[[ Text passage open ]]

As trippy musical psycho-dramas go, “The Who’s Tommy,” now playing in MusicalFare Theatre, has to be the trippiest.
The 1993 show, adapted from the groundbreaking 1969 rock opera “Tommy” by the Who’s Pete Townshend and jukebox musical pro Des McAnuff, is a literal interpretation of a vague blueprint – an infliction of theatrical realism upon a perfectly good piece of mid-20th century musical impressionism.
In MusicalFare’s production, first-time director Chris Cavanah – who also served as the show’s lighting designer, sound designer and opening-night bartender – goes at the problematic piece with a single-minded determination that pays off largely due to the talents of his cast.
The sketchy story revolves around young Tommy (played by Joel and Samuel Fesmie), who witnesses a brutal murder as a boy and whose equally unsound family members complicate his pre-existing emotional problems by means including torture, attempted sexual assault and prostitution. At one point, he becomes an excellent pinball player and eventually breaks free from the mental prison he’s been living in to become a national cult figure on the order of David Koresh. None of it makes any sense, though the story does vaguely illustrate the perpetual cycle of violence and trauma humanity seems to be trapped in.
For me and other fans of Townshend’s singular musical gifts, the work comes most vividly to life as a headphone listening experience devoid of the literal interpretations that tend to point up its absurdity and de-emphasize its power as a kind of hummable nightmare.
Listening to the record on vinyl or through your iPod, you can fill in the innumerable holes in Tommy’s story and build the underlying story up into something better with your own imagination. But in Townshend and McAnuff’s extraordinarily literal adaptation and its synth-heavy reorchestration of the powerful record, the abstract beauty of the piece disintegrates and its weaknesses become all the more glaring.
During the opening-night performance of “Tommy” on Feb. 19 the band’s overall sound struck my ears as harsh and tinny, lacking the essential bass-driven bedrock of the Who’s music. The cast’s voices often seemed to overwhelm the music and sometimes vice versa, hiding many of the show’s crucial harmonies. The tempo was erratic through much of the first act, though the band had found its footing by the second.

[[ Text passage closed ]]

In the theater review, who directed MusicalFare's production of "The Who's Tommy"?

[[ Recorded information open ]]

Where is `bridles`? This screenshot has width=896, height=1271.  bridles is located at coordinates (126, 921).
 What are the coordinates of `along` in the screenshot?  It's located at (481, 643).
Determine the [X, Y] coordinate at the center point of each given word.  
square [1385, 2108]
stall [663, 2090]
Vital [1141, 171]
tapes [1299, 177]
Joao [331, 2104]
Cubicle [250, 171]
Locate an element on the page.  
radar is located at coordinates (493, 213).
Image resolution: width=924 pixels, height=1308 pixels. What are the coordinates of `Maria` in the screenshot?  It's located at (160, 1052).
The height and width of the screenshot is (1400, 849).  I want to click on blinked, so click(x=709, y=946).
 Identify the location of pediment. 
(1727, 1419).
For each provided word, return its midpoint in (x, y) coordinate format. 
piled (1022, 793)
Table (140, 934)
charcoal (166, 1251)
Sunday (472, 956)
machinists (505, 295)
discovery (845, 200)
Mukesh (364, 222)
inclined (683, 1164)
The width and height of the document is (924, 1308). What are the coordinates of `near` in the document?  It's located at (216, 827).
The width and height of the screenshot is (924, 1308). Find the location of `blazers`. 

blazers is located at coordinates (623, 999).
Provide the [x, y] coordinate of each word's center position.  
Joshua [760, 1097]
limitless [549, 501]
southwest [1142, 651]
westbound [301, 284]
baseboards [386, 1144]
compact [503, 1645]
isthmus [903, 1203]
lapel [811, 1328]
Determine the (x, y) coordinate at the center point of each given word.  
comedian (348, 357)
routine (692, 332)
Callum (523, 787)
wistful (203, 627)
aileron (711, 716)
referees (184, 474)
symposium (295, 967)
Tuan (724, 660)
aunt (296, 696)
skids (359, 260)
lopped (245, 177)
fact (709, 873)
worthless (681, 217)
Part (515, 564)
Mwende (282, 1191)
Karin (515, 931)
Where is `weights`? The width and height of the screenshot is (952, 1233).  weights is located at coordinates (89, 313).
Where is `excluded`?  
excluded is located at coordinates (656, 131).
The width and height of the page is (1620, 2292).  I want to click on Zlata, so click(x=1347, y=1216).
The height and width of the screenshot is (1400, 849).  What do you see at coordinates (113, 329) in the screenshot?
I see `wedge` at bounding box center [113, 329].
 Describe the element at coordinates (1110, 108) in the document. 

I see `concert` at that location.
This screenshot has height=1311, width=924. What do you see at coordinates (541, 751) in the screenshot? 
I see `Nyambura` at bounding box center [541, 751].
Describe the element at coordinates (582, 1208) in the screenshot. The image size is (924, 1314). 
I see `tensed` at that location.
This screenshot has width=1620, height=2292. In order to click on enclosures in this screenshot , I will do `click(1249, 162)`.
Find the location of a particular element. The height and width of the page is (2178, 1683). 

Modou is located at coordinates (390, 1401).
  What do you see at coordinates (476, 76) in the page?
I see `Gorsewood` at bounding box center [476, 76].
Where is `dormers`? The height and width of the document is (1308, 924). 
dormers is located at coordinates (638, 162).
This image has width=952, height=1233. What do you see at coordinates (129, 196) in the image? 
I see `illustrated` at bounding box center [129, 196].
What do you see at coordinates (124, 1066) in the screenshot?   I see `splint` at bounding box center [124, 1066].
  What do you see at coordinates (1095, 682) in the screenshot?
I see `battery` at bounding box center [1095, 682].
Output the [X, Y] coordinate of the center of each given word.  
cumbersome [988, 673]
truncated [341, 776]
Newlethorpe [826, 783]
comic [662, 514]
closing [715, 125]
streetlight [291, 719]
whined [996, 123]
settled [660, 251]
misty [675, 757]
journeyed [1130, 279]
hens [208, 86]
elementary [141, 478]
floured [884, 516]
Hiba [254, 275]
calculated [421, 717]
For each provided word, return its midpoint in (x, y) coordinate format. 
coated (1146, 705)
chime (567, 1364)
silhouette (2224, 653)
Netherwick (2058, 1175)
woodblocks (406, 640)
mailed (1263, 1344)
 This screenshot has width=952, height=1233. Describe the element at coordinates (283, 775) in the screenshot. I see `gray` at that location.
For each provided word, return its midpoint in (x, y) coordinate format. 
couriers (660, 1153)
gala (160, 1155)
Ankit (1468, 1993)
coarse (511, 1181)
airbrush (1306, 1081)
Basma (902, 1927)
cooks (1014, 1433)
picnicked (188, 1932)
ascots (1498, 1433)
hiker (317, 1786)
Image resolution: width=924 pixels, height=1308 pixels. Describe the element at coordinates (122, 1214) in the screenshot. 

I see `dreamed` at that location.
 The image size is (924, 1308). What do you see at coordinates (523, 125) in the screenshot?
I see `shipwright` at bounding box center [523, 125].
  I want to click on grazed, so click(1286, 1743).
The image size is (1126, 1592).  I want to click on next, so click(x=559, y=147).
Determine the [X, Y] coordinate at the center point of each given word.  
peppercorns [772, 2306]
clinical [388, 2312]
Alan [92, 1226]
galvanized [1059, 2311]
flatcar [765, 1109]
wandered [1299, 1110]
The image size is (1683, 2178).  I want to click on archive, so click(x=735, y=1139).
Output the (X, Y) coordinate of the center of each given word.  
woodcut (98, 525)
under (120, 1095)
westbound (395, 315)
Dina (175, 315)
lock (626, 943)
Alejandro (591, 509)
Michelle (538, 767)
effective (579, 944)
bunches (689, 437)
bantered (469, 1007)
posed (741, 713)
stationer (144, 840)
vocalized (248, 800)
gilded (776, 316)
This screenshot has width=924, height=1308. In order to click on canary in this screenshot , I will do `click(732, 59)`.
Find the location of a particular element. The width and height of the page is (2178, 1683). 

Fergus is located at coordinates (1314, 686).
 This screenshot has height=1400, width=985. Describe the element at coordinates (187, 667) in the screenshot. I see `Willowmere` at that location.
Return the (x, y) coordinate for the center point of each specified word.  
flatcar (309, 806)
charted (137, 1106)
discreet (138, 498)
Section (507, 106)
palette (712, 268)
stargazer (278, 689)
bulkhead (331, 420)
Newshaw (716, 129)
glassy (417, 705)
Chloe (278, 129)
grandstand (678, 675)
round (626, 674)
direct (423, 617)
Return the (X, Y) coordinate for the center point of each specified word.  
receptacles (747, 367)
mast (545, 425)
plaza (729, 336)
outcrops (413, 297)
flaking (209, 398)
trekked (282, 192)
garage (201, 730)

[[ Recorded information closed ]]

» Solution for this problem: First-time director Chris Cavanah.